Stored data:
=== Begin Enclosure ===

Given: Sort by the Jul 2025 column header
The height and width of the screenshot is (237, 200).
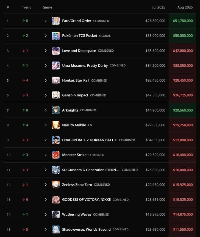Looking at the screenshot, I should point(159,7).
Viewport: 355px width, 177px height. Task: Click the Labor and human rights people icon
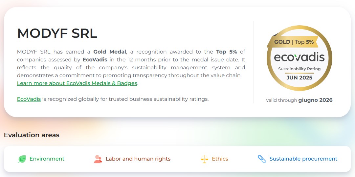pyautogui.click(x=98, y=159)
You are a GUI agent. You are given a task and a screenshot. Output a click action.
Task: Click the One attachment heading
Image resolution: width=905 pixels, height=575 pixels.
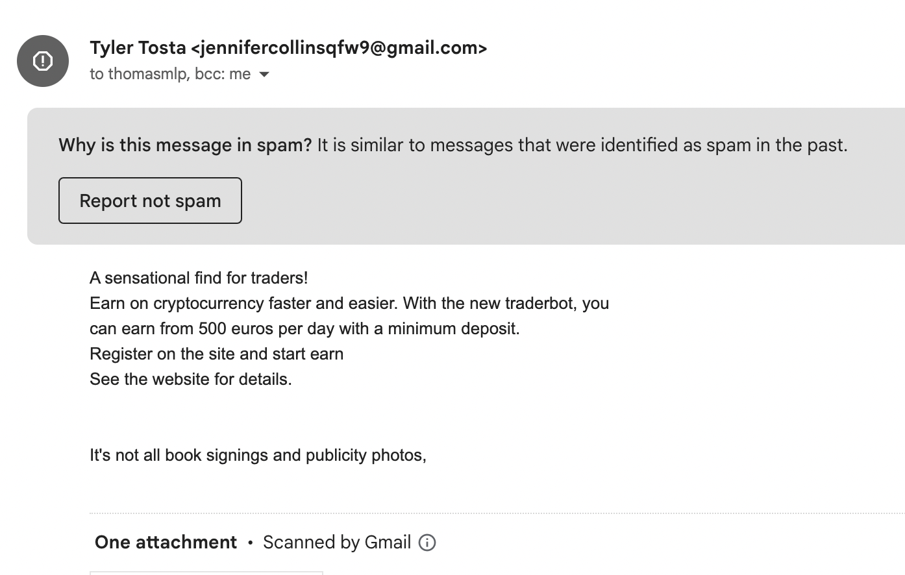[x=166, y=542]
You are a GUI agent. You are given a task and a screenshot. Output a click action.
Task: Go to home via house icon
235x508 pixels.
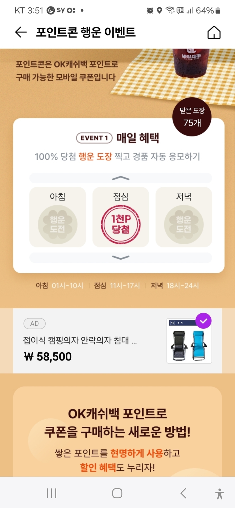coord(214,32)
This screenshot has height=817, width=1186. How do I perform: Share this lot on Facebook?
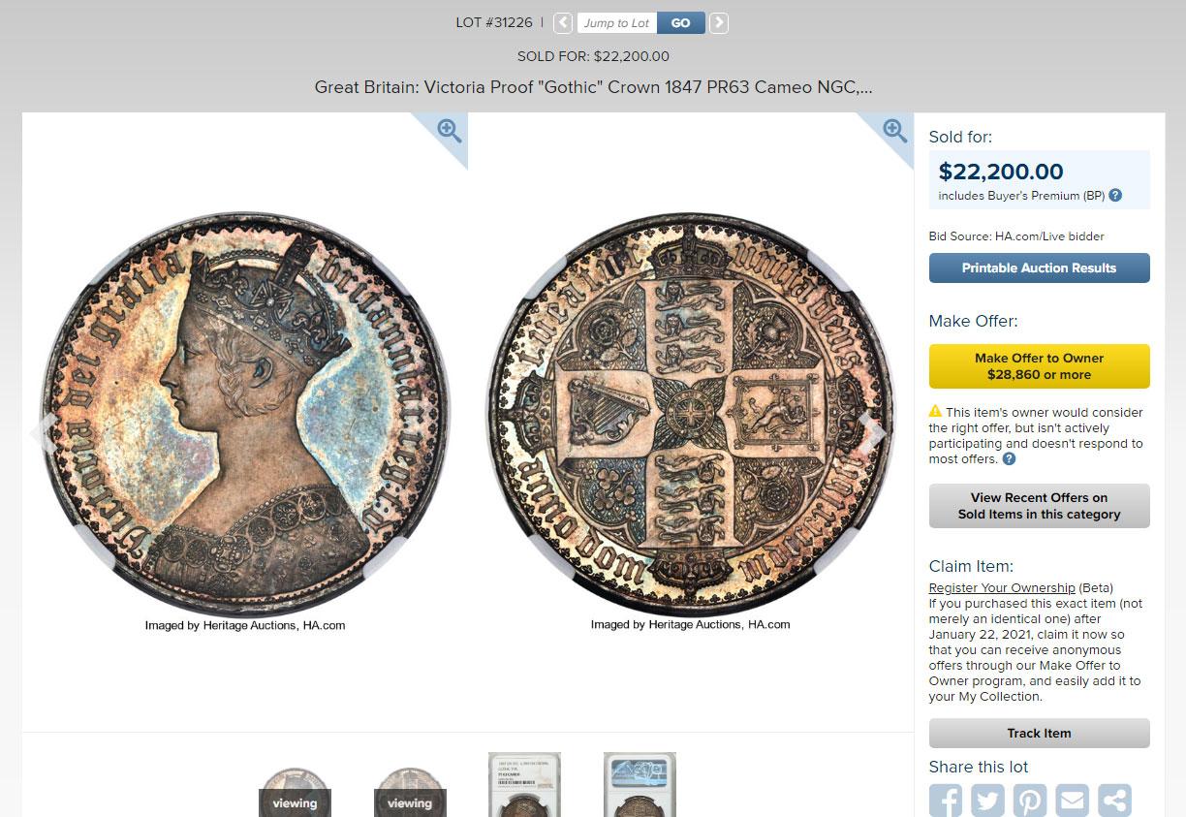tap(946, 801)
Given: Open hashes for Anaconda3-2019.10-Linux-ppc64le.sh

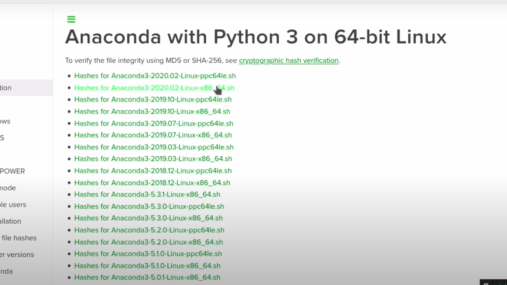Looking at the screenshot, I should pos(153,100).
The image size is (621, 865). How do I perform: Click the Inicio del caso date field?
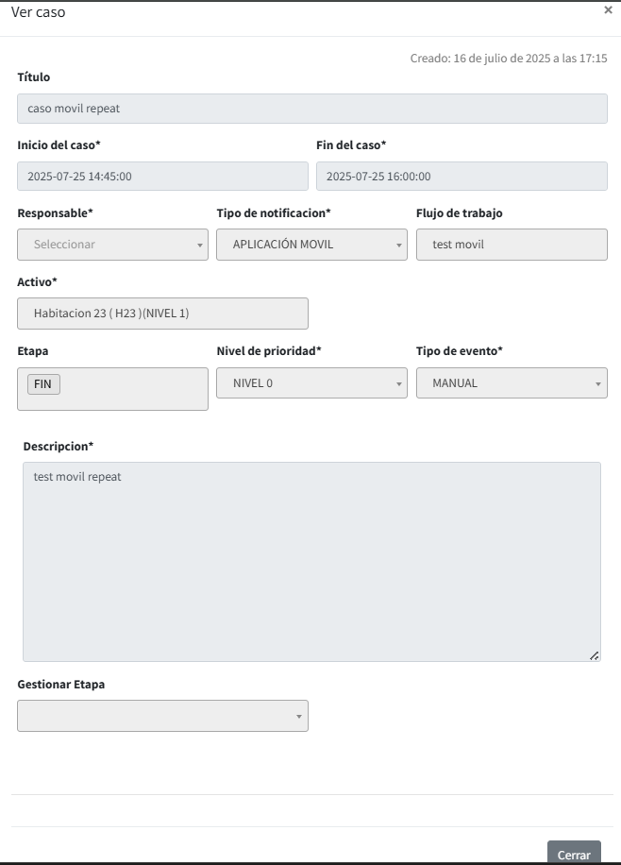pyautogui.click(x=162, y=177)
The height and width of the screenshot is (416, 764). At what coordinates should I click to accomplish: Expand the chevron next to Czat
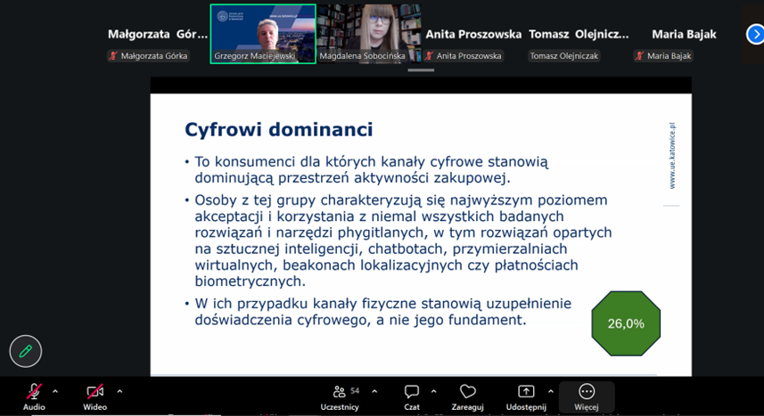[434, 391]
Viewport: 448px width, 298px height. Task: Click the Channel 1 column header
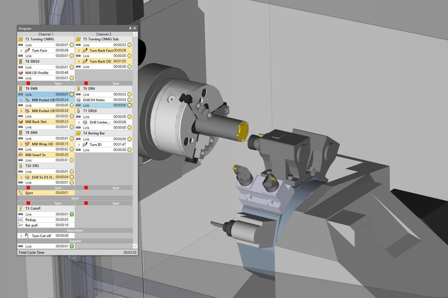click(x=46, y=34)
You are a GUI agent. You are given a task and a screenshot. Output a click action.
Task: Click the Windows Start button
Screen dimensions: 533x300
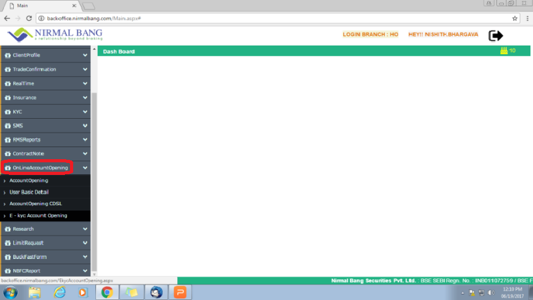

=== End Enclosure ===

* _What is expected_
Transcribe exactly the lines that go from the one holding "Task: Go to home via house icon" through the last line of the entries, both included, and nothing besides them. Do not include any pictures.

* _Output_
Task: Go to home via house icon
235x508 pixels.
coord(214,32)
This screenshot has height=817, width=1186. How do I perform: Share this lot on Facebook?
tap(946, 801)
Given: Open hashes for Anaconda3-2019.10-Linux-ppc64le.sh

Looking at the screenshot, I should pos(153,100).
The image size is (621, 865). How do I perform: Click the Inicio del caso date field?
pyautogui.click(x=162, y=177)
The height and width of the screenshot is (416, 764). At what coordinates should I click to accomplish: Expand the chevron next to Czat
[434, 391]
Viewport: 448px width, 298px height. Task: Click the Channel 1 column header
click(x=46, y=34)
You are a GUI agent. You are given a task and a screenshot. Output a click action.
Task: Click the Windows Start button
Screen dimensions: 533x300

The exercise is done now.